- _Selected text_
Tape Recordings of Cody: Why Jack Kerouac Was a Sociolinguist

IMG_5952As biographer Joyce Johnson points out, Jack Kerouac was many things.

As well as being the beatnik author of On The Road, Kerouac was also a conservative, Catholic Republican. He was a college football star as much as he was a Thomas Wolfe reading poet. He was a Joual speaking French-Canadian who became the all-American novelist, and he was a middle class, white kid from Lowell, Massachusetts who identified strongly with African American culture and jazz music. And, alongside his friend Allen Ginsberg, Kerouac was certainly one of the great literary innovators of the twentieth century.

But I’d like to suggest another side to Jack Kerouac’s multi-faceted identity. I’m going to claim that Jack Kerouac was also a linguist – in particular, a sociolinguist.

As the label suggests, sociolinguists – like William Labov – strive to understand the relationship between language and society. Like all linguists, sociolinguists are interested in the structural features of language (at the level of syntax, morphology, phonology and prosody). And, unlike some linguists, they are also interested in the structure and organisation of these features within everyday conversations and passages of text (at the level of “discourse”). However, what sociolinguists are particularly interested in is how these aspects of language relate to the different people – and groups of people – that make up society. Through pioneering research in the department stores of New York City in the 1960s, for example, Labov showed that whether or not a person there pronounces the “r” sound in words like “fourth” and “floor” is a good indicator of socioeconomic class.

The link between language and identity – in terms of social class, nationality, ethnic background, gender, profession, and so on – remains a very active field of research to this day. In general, sociolinguists are interested in the question: how do we use language (and languages) to construct and negotiate the various aspects of our identities? For example, if I pronounce “bath” to rhyme with “maths” (rather than “Brienne of Tarth”) then I am clearly telling fellow Brits that I am not from the South of England. If I say “lexeme” (instead of “word”) I’m identifying myself as a linguist. And so on.

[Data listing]
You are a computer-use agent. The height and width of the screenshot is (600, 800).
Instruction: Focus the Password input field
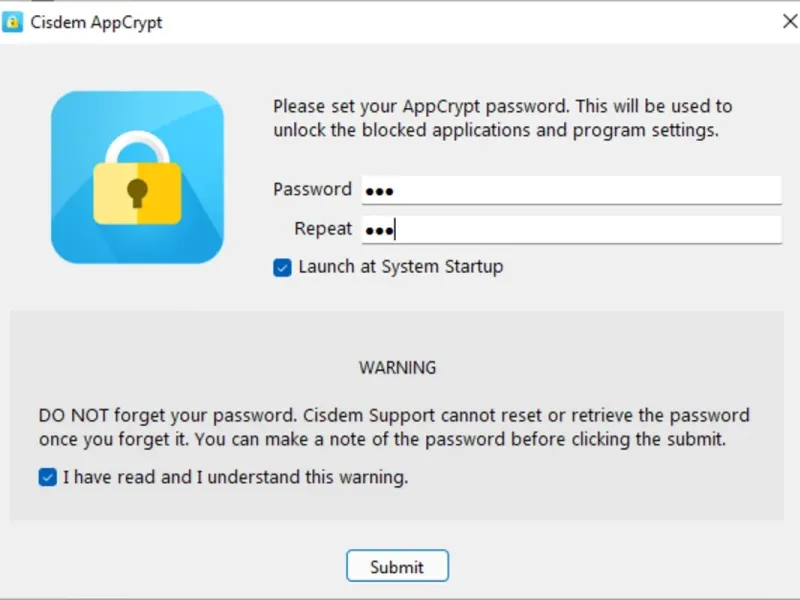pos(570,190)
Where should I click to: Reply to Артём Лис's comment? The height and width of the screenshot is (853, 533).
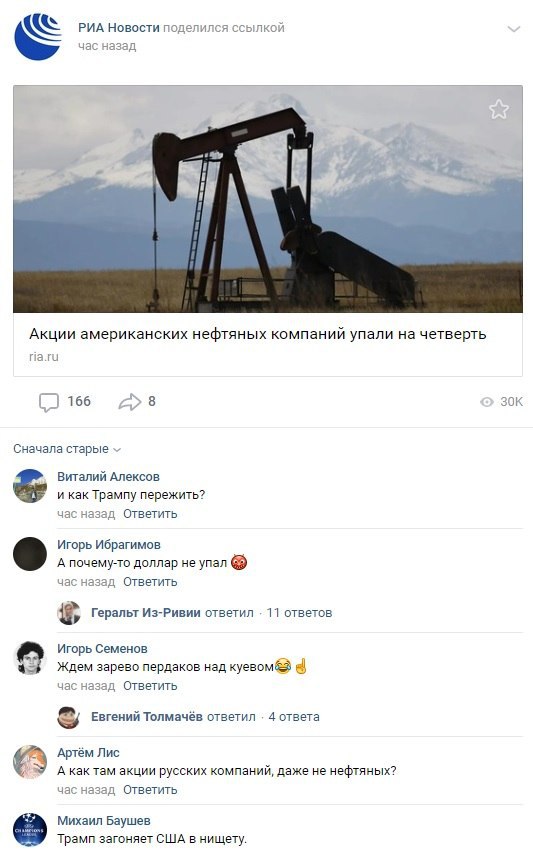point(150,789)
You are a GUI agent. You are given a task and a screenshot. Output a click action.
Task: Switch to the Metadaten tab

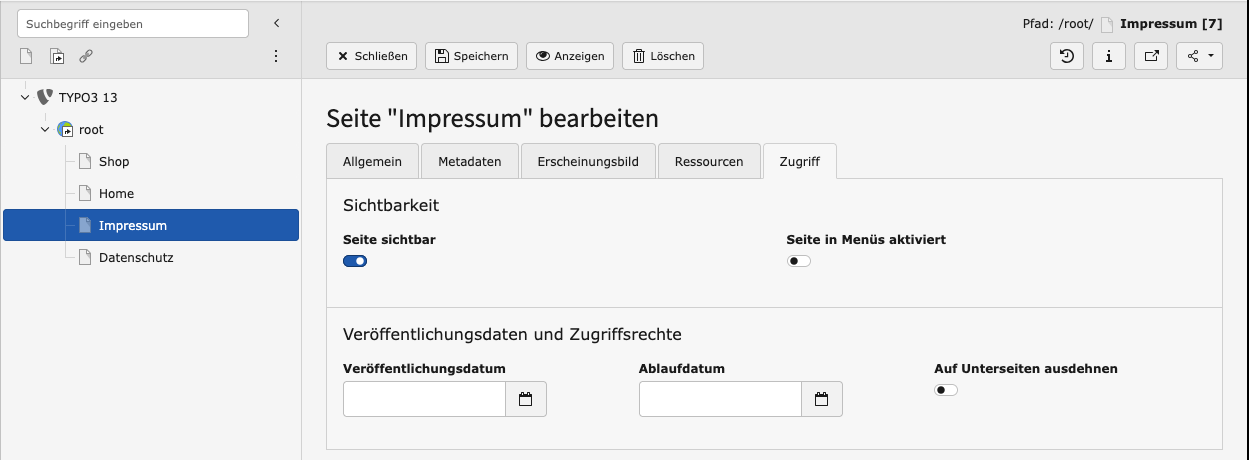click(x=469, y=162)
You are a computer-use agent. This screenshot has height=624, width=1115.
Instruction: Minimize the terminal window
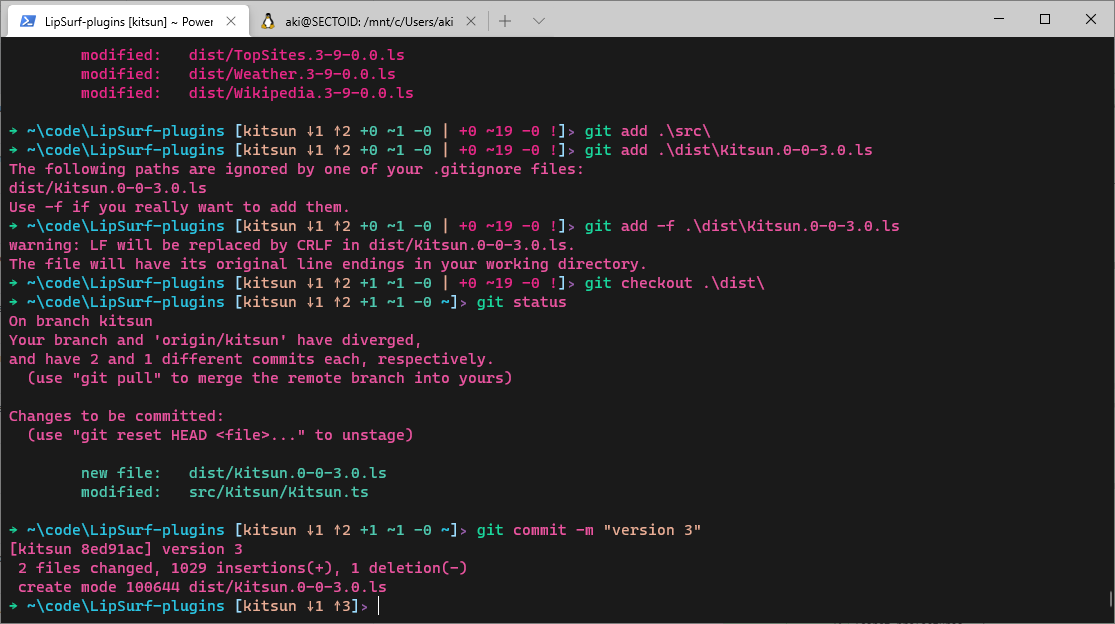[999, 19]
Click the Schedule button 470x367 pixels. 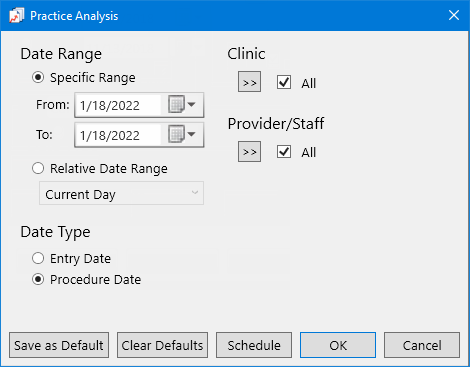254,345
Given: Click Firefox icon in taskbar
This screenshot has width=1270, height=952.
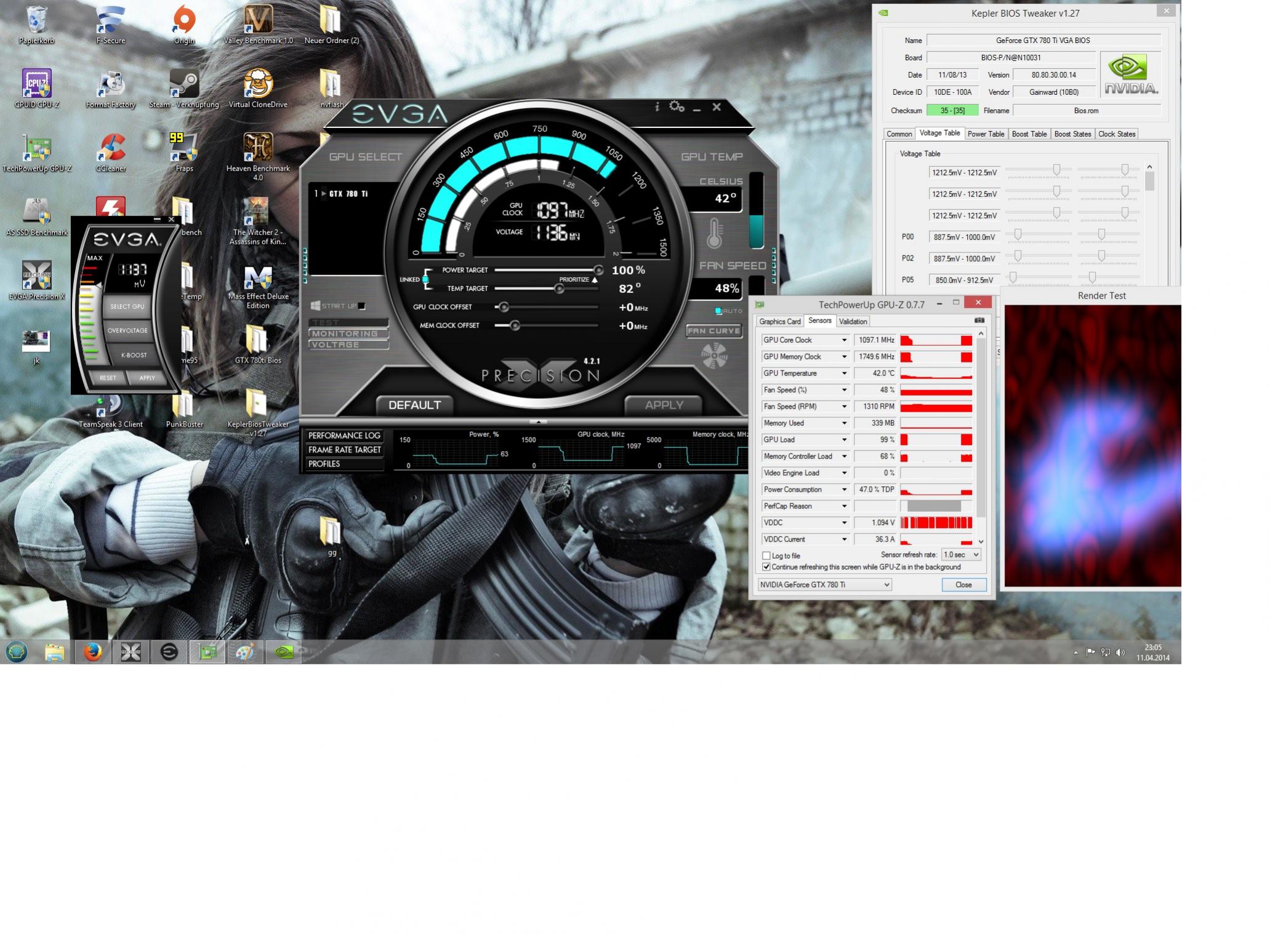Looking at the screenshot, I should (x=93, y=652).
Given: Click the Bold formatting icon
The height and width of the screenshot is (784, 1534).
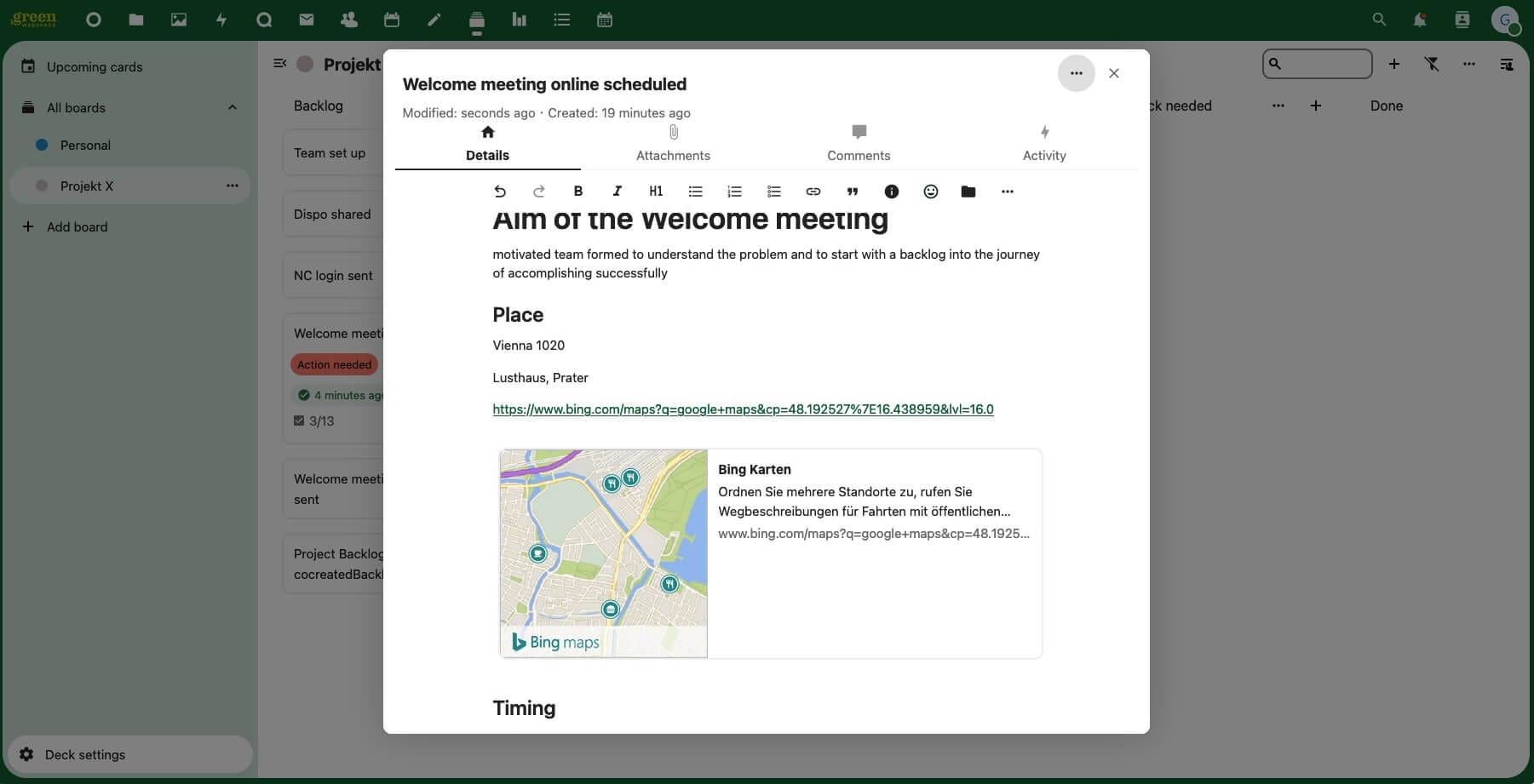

- _Written task 1_
In the Kerouac article, what did Labov's 1960s research in New York City department stores show?
- _Written task 2_
Print the Kerouac article from "As well as being" up to and including "the twentieth century.".

- _Correct output 1_
Whether a person there pronounces the "r" sound in words like "fourth" and "floor" is a good indicator of socioeconomic class.

- _Correct output 2_
As well as being the beatnik author of On The Road, Kerouac was also a conservative, Catholic Republican. He was a college football star as much as he was a Thomas Wolfe reading poet. He was a Joual speaking French-Canadian who became the all-American novelist, and he was a middle class, white kid from Lowell, Massachusetts who identified strongly with African American culture and jazz music. And, alongside his friend Allen Ginsberg, Kerouac was certainly one of the great literary innovators of the twentieth century.